━━ SOURCE RECORDS ━━
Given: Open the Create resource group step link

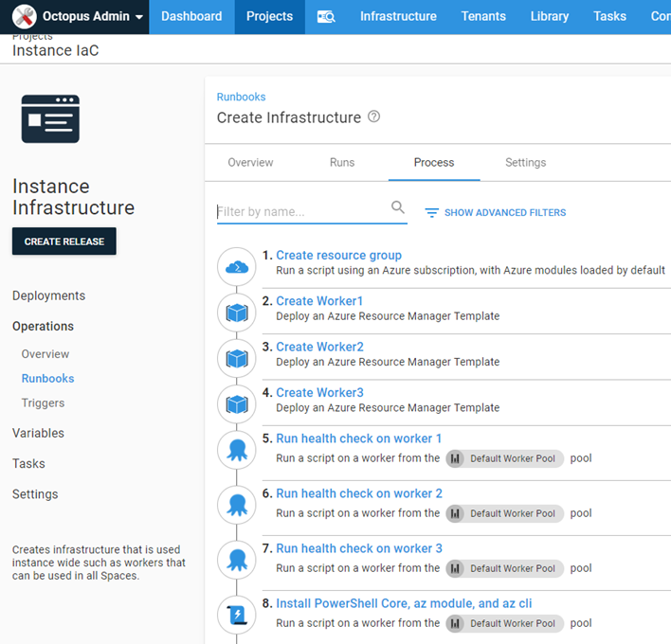Looking at the screenshot, I should [x=338, y=256].

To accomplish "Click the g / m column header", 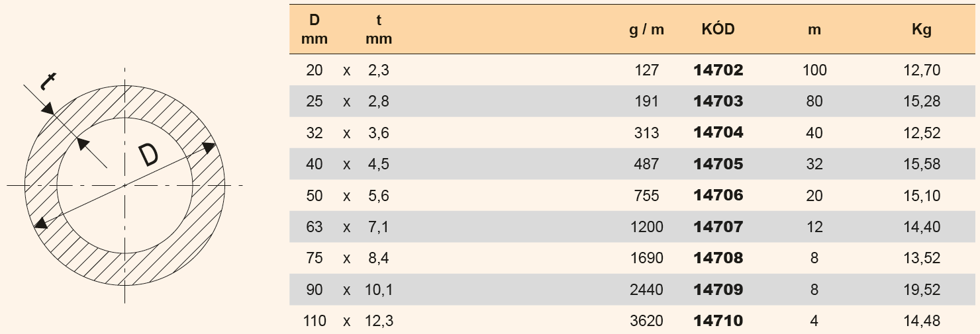I will click(x=646, y=30).
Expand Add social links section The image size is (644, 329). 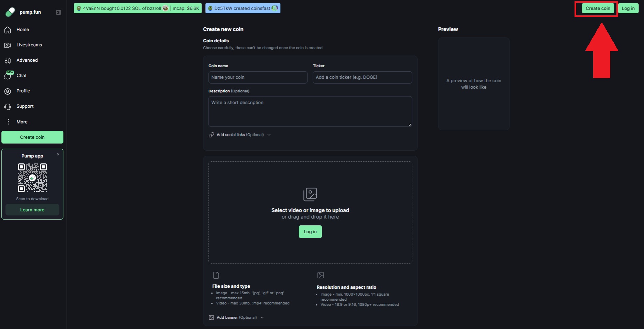(x=240, y=135)
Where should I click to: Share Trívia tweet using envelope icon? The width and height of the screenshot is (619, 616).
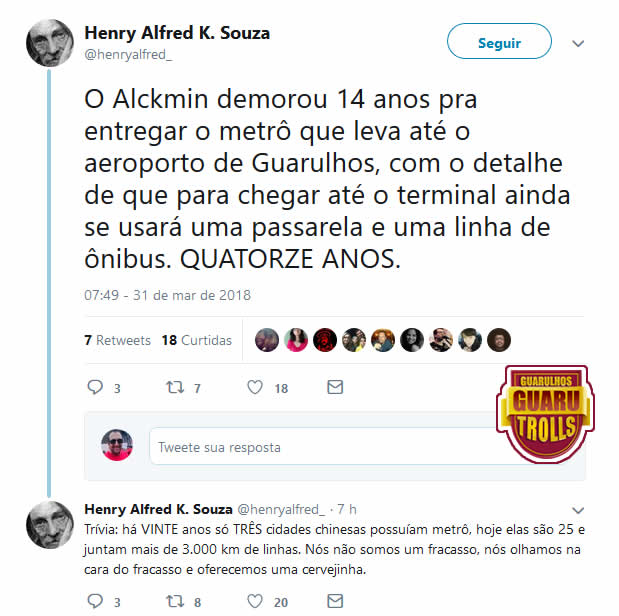[x=335, y=601]

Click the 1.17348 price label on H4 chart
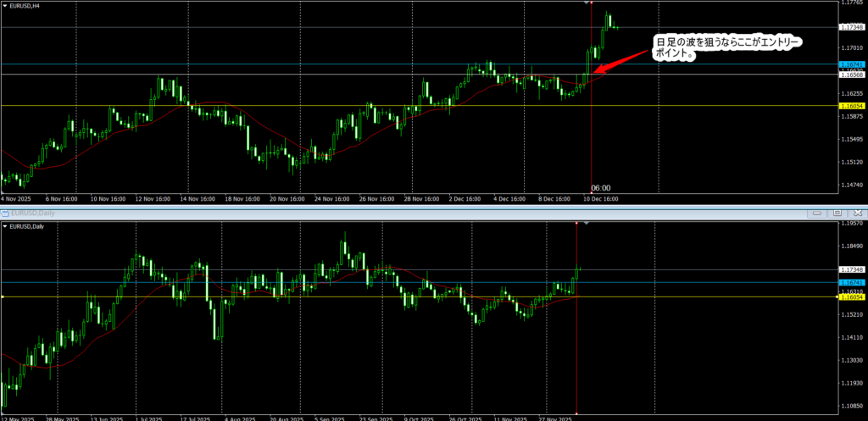tap(851, 28)
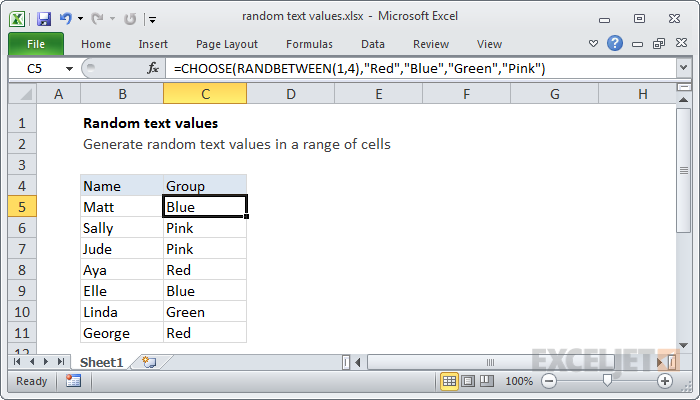The width and height of the screenshot is (700, 400).
Task: Click the macro recording icon in status bar
Action: (73, 381)
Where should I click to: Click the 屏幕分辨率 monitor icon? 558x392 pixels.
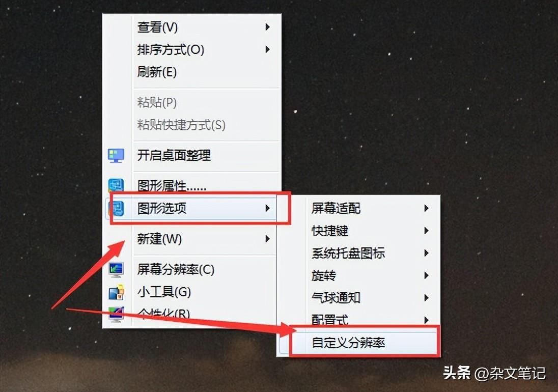pos(116,269)
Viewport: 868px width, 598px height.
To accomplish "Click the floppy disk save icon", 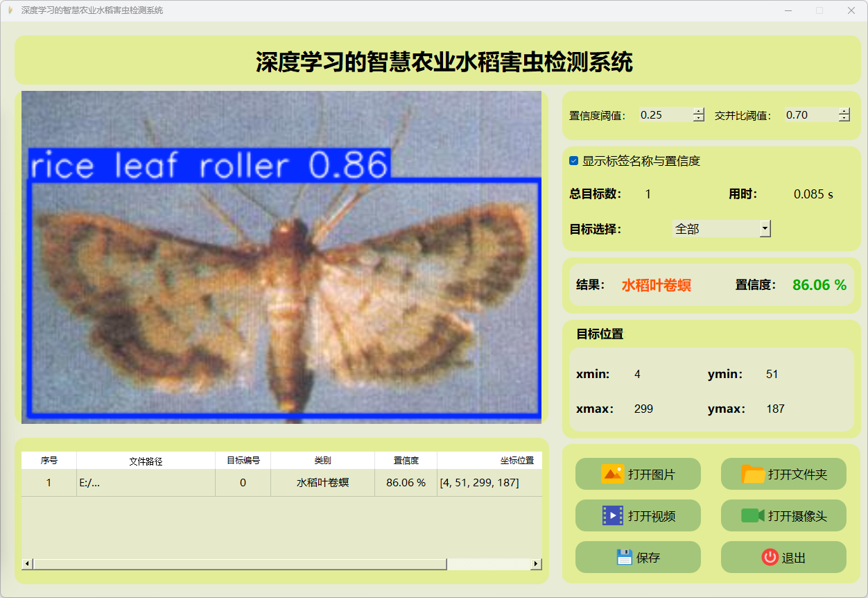I will click(x=624, y=557).
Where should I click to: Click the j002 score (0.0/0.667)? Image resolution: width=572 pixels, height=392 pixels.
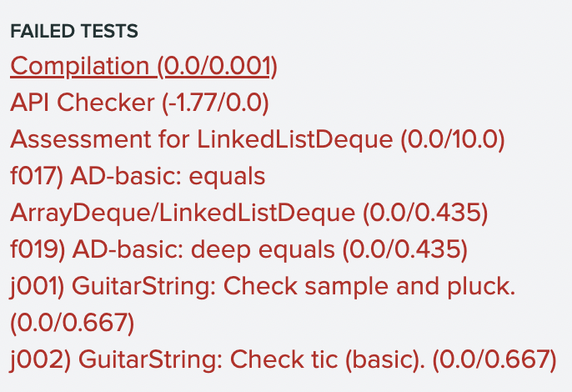[493, 360]
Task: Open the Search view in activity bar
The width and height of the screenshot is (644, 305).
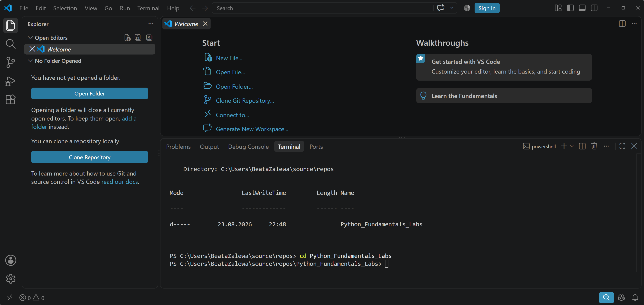Action: 10,44
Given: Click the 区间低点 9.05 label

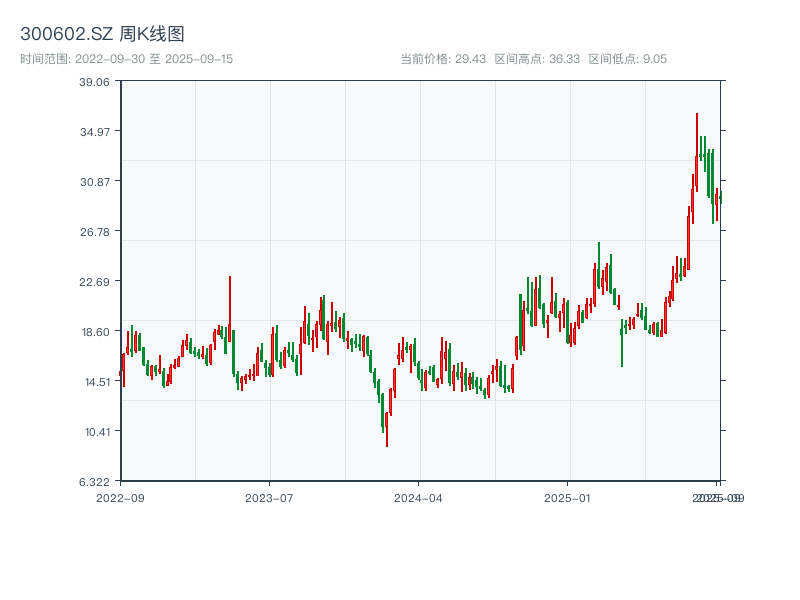Looking at the screenshot, I should click(x=627, y=59).
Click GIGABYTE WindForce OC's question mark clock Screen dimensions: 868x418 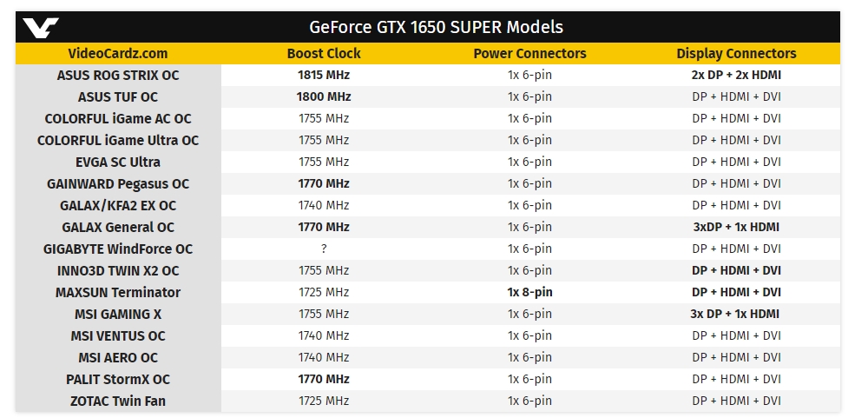click(324, 249)
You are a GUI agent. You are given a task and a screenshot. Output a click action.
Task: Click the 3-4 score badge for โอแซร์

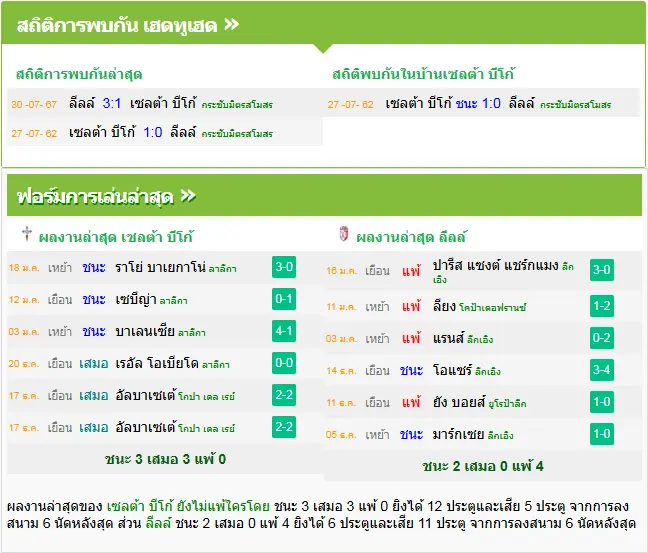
━━━
◆ **EXERCISE DIRECTIONS**
Could you return each line, unchanged, from the line containing "You are a GUI" through the last line of the entries above, leaving out the pictures?

◆ **TASK SOLUTION**
You are a GUI agent. You are given a task and a screenshot. Output a click action.
Task: Click the 3-4 score badge for โอแซร์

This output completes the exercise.